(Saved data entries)
* * *
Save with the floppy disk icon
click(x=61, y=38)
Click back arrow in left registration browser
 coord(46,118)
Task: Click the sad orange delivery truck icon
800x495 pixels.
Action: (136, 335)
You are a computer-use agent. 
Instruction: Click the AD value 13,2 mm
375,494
* * *
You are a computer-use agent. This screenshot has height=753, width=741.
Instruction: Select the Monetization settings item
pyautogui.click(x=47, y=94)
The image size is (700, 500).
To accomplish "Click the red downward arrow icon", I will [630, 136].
* * *
▶ [Task objective]:
Total the lines of the data that include the word "agent", and give that total as the sole response.

▶ [Task answer]:
2